During my time as the Opinions Editor for this newspaper, I often approached acquaintances to ask them to write columns for The Student Life. Many of them agreed, many declined and several said that they were only willing to do so if I would agree to publish them anonymously. Some cited concerns about the impact on their social lives, while others noted that the critiques that they would most effectively make would alienate them within the very institutions that they wanted to criticize. Not insensitive to these worries, I approached my superiors to see what their policy was on publishing anonymous columns. I was told that TSL’s policy was not to publish anonymous pieces under any circumstances.
I understood—and still understand—the reasoning for such a strict rule. In general, I think that people should be held accountable for the positions that they take. Such a policy prevents half-baked concepts from making their way into public discourse, unnecessarily damaging a delicate atmosphere of decorum and civility. But proponents of the accountability doctrine must also be aware of the chilling impact that this can have on the expression of ideas, especially in such a small and intimate community as the Claremont Colleges. Paul Krugman can write whatever criticisms he wants without reservation because he will not be sitting next to the object of his critique at Frary brunch; contributors to this paper are not so fortunate.
Interestingly, although this paper prevents well-reasoned anonymous pieces from seeing publication, it has no qualms with allowing anonymous commenters to troll incessantly on its website. The contradiction between these two policies is something that I find puzzling. Surely the need for commenters to stand behind their comments is greater than the need for columnists to stand behind their columns, as there is no editorial staff coming between the comments and the reader (as there would be in the case of anonymous columns). Anonymous comments are generally less productive than columns as a byproduct of the ease of posting that is an inherent attribute of online commenting.
Aside from the minimal value they add, anonymous comments can also do harm to individuals if the community makes incorrect assumptions about authorship.
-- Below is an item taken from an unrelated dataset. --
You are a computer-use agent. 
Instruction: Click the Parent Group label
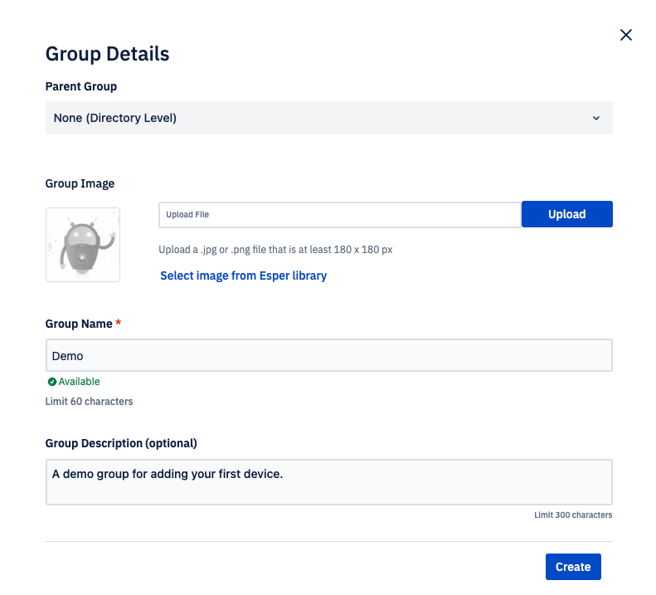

I will humbly make reference to my own experience with the TSL commenting system in this case. Someone with the same given name—Alan—began commenting extensively on TSL’s website several years ago. I have been continually confronted by people who assume that the person using “alan” or “alan.not.tsleditor” to comment is me. Although I have never commented on TSL’s website using anything other than my full name, TSL’s system of commenting has caused a case of mistaken identity. Being held accountable for what you say is an admirable goal. Being held accountable for what someone else says is rather less desirable.
TSL’s conflicted relationship with anonymity is a problem with a solution. First, change the policy toward anonymous columns. Make anonymous submissions meet a much higher standard of quality (as judged by the editorial staff). A higher standard should be applied because the paper should prevent the publication of anonymous pieces with the sole goal of inflaming the campus. But editors should be open to well-reasoned pieces with compelling reasons for anonymity—say, someone who works closely with ASPC but wishes to criticize that body—seeing the light of day after sufficient editorial review. Second, change the commenting system. No one benefits from ad hominem assaults, unreasoned diatribes or endless one-liners. Additionally, community members can suffer harm when identities are unclear. Even the New York Times requires sign-in for commenting; many sites also use Facebook to regulate comments. One of my favorite blogs (Andrew Sullivan’s The Dish) does not allow comments on its content, but frequently publishes e-mailed responses; this could be a productive model. Regardless of which system they choose to implement, the bright people at TSL can surely devise a commenting system to meet its needs.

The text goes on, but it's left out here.